Tuesday, February 28, 2017
Micro-Scene
According to my parents I gave them a lot of trouble as a kid, I remember one day I had gotten in trouble for something and was sent to my room. Well while I was in my room my parent came in to get on to me about something else I had done apparently and they yelled go to room... well the problem was that i was already in my room. This story gets told constantly whenever my family is altogether.
In addition to getting into a lot of mischief, I also had the tendency to lie about a lot of things too. Apple pie is and will always be one of my favorite desserts. One day my mom had baked one and specifically told me and my siblings not to touch it because she had made it for her work or something. Well that night we get called in their room and my mom is upset yelling and asking who ate some of the pie. Of course it wasn't me, well me being the not so bright little kid that I was; I had forgotten to wipe the crumbs off the corner of my mouth... and well the rest isn't a pretty story.
Memory Glimpse
One of the earliest memories I have is not too
pleasant, I think I was 3 or 4 and my aunt was babysitting me while my parents
were out and I sneaked outside while she wasn’t looking and somehow managed to get
into a truck in our driveway and locked myself in. Now the problem with this is
that it was really hot outside, it didn’t take my aunt long at all to realize that
I was gone and when she found me in the truck I was just chilling in the front
seat with nothing but my underwear n covered in sweat.
When I look back on this memory and when my parent’s
tell this story I usually laugh because described me pretty well as a child and
actually somewhat as an adult. I can be a very adventurous person and like to
push the envelope so to speak when it comes to my personality. I can’t really
explain it but I just tend to do and say things that I don’t really have a reason
for.

Word and element location data

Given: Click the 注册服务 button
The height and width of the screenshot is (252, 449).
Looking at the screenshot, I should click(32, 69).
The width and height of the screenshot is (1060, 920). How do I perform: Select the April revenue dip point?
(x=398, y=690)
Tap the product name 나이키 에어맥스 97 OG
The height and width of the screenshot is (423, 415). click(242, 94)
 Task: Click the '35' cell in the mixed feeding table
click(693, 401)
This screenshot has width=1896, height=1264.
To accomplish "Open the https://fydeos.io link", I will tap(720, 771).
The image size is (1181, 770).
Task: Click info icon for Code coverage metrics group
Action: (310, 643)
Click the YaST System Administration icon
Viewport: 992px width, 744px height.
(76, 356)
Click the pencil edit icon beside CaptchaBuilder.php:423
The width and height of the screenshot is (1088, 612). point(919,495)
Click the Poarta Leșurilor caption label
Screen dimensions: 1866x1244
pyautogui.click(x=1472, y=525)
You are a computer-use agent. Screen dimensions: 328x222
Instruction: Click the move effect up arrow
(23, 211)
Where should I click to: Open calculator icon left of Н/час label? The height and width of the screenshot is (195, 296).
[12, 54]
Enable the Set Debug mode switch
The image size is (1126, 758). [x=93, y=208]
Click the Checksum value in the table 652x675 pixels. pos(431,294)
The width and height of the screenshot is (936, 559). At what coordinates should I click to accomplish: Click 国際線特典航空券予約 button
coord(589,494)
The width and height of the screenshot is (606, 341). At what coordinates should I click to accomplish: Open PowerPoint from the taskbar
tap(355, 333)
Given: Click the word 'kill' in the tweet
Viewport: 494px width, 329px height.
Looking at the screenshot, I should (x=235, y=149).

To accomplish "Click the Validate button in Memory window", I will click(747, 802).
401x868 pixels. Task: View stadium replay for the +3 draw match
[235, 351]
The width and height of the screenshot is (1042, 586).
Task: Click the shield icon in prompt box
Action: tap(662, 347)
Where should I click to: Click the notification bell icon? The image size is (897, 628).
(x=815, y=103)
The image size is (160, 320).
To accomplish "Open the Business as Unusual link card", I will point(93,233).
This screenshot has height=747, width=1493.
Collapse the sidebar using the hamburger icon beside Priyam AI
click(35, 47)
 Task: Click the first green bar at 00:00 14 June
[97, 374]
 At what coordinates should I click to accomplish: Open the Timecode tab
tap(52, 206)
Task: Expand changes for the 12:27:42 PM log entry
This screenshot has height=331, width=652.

◆ TASK DESCRIPTION ◆
In the blog post, why does the writer usually laugh when looking back on the memory of being locked in the truck? Answer in one to three sentences.

◆ SOLUTION TO THIS TASK ◆
The writer laughs because the incident described them pretty well as a child, and somewhat as an adult too. They see themselves as adventurous and inclined to push the envelope.